Problem requirements:
Your copy should begin at the line containing "Where should I" and end at the last line of the records; transcribe those lines exactly and leave out every picture.
-- Available records follows --
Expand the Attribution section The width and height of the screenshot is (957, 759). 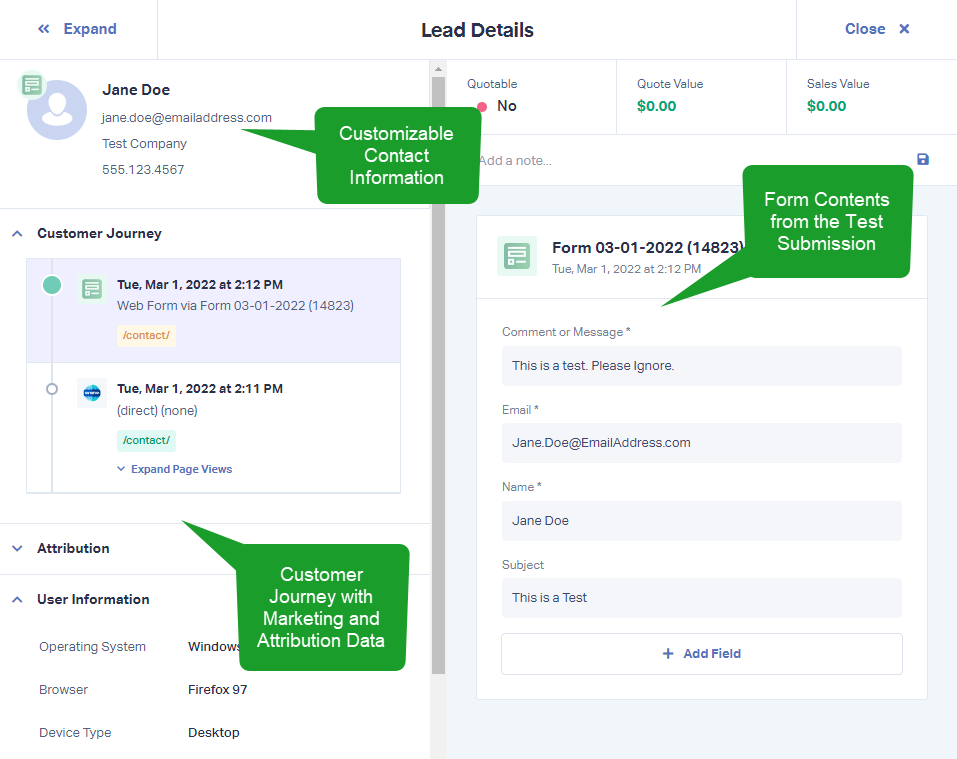coord(18,549)
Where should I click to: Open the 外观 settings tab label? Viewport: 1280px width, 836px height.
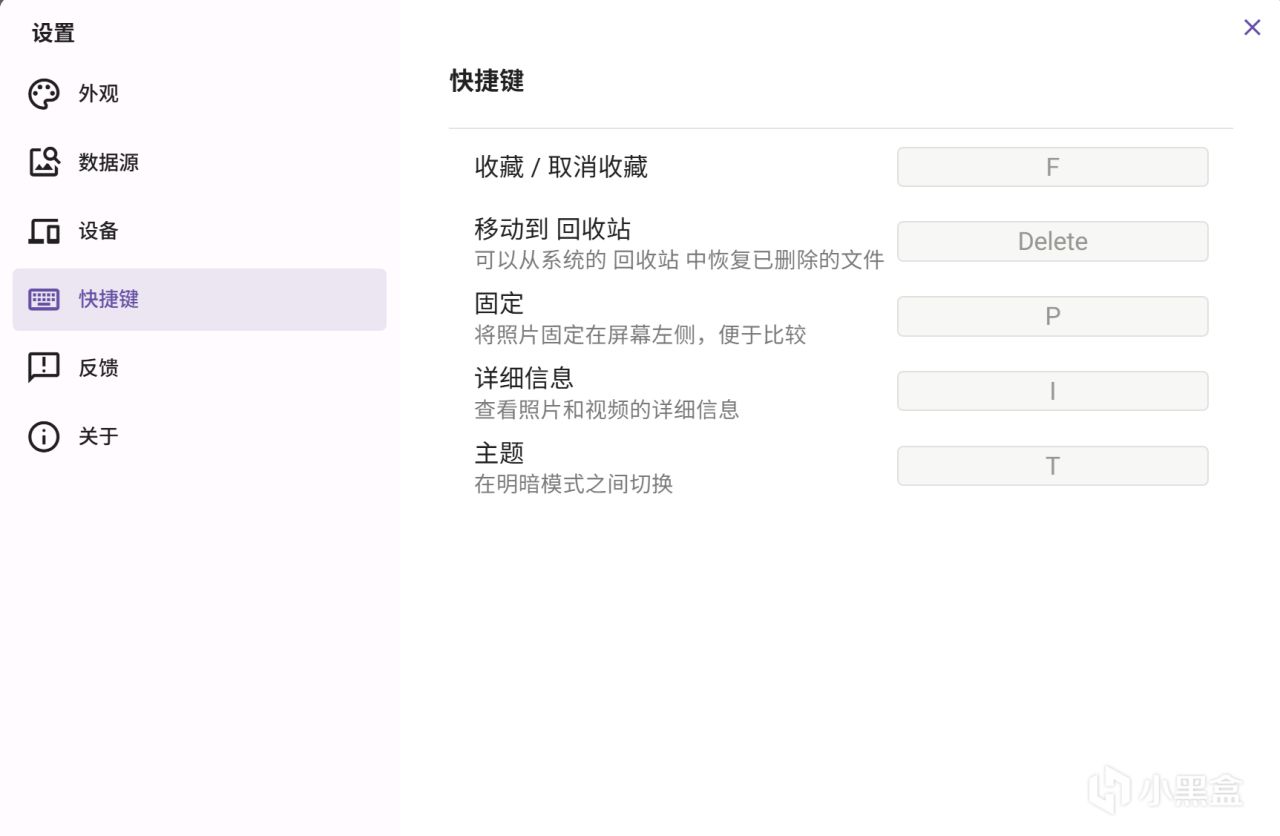pyautogui.click(x=99, y=94)
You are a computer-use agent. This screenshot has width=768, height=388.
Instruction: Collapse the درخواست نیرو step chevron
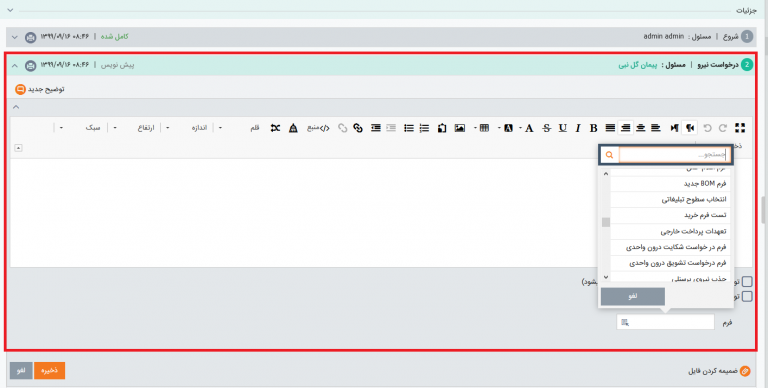click(14, 65)
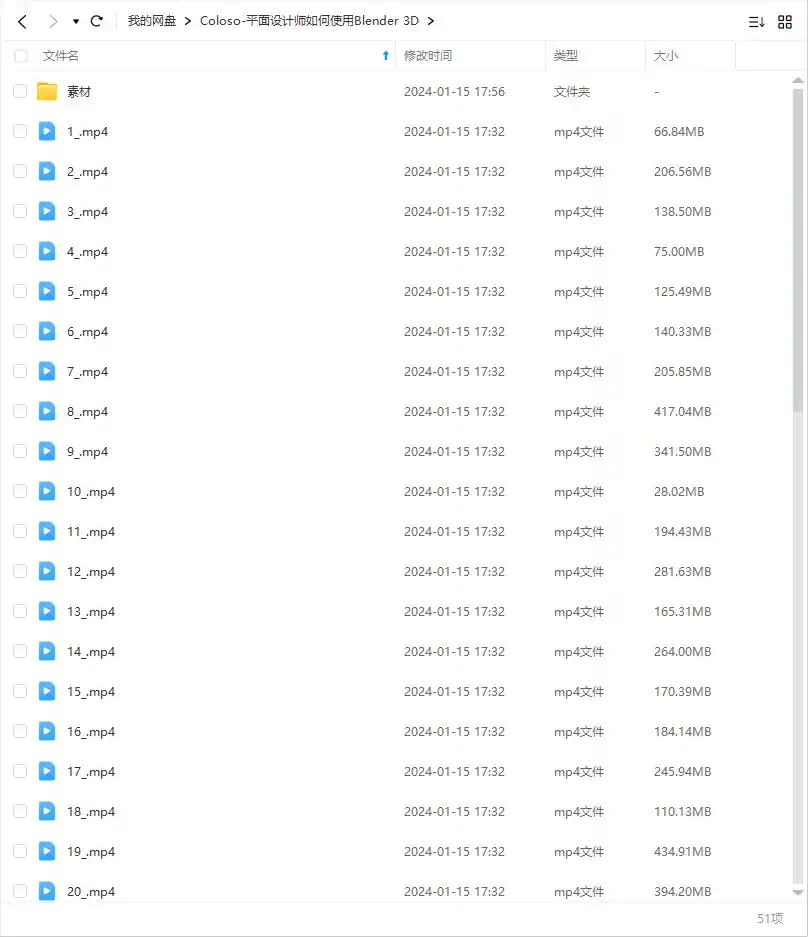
-- Available records concluded --
Output of the task:
Where should I click to: Open the 外观 settings tab label? Viewport: 1280px width, 836px height.
pyautogui.click(x=99, y=94)
You are a computer-use agent. This screenshot has width=768, height=388.
Instruction: Collapse the درخواست نیرو step chevron
click(14, 65)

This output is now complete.